Even with trillions of dollars in loans, grants and government support — with markets having absorbed a record $1.22 trillion of corporate debt in just five months — a slew of companies are defaulting on their loans and filing for bankruptcy in what is expected to be a record wave of insolvencies and defaults.

Why it matters: While equity and debt markets have rallied thanks to massive interventions from the Federal Reserve and Congress and excitement about the removal of lockdown orders, the real economy is quietly buckling, with many companies threatened by issues that predate the coronavirus pandemic.

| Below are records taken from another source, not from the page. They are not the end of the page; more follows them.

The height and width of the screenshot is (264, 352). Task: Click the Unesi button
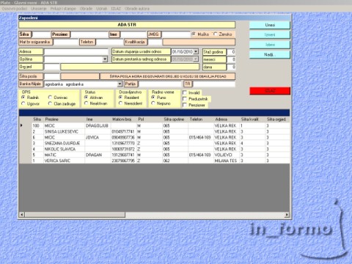(270, 25)
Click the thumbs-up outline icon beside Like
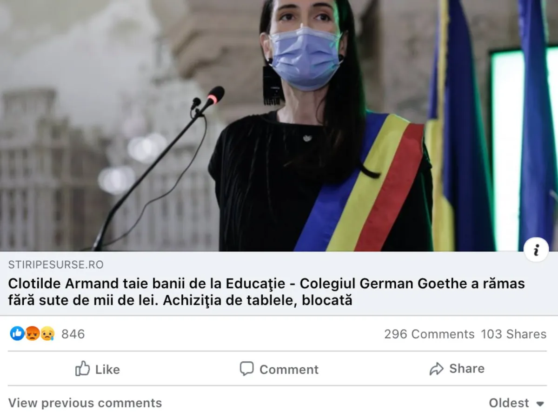Image resolution: width=558 pixels, height=419 pixels. [82, 368]
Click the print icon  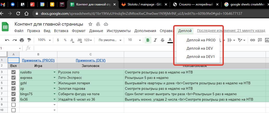click(x=22, y=40)
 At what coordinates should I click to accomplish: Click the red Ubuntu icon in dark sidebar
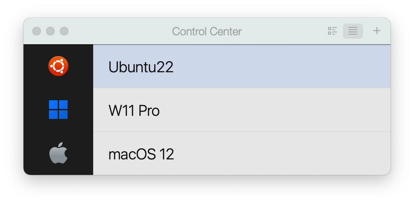click(58, 65)
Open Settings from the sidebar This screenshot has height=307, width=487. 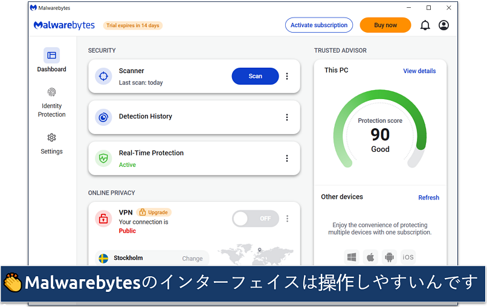click(x=52, y=144)
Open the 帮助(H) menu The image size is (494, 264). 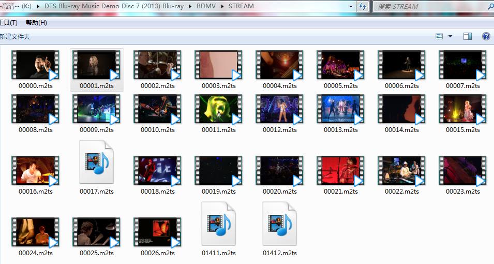36,23
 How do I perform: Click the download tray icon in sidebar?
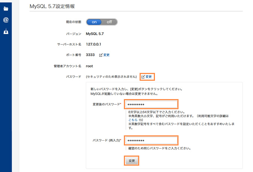[x=6, y=32]
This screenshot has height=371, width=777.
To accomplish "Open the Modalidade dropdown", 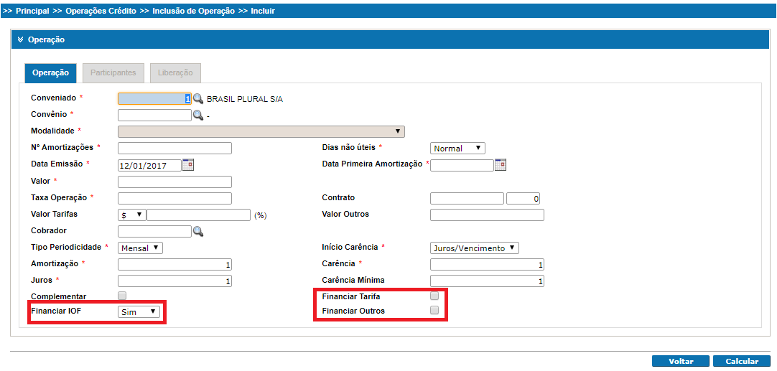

What's happening: So far this month, 27 firms that report at least $50 million in liabilities have sought bankruptcy protection, Bloomberg reports.

  • That's the highest monthly total since May 2009.

Stay woke: "As we have seen in previous times of economic stress, companies facing unforeseen financial burdens do not immediately resort to bankruptcy," Sudeep Kesh, head of S&P Global credit market research, says in a new report.

  • "The majority of bankruptcy defaults we have seen so far in the second quarter of 2020 were at companies that were facing idiosyncratic challenges before the COVID-19 and oil price shock."

What to watch: Already this year, 88 companies globally have defaulted on their debt, according to S&P Global. That's nearly double the number of corporate defaults to this point in 2019 (49) and more than double 2018's total (43).

  • Of the 88 defaults, 59 have been the result of missed interest and principal payments or bankruptcy.

What's next: Distressed debt investors and law firms are gearing up for the onslaught of bankruptcies, insolvencies and liquidations expected this year, with legal scholars warning congressional leaders in a recent letter that federal bankruptcy courts are likely to "be overwhelmed by this flood of cases."

  • Centerbridge Partners recently activated a roughly $3 billion capital pool that had been on standby for four years to direct at distressed assets, the firm's co-managing partner Jeffrey Aronson told the Wall Street Journal.

The last word: “You have to recognize that this recession, as tough as it is, has just started,” Aronson said.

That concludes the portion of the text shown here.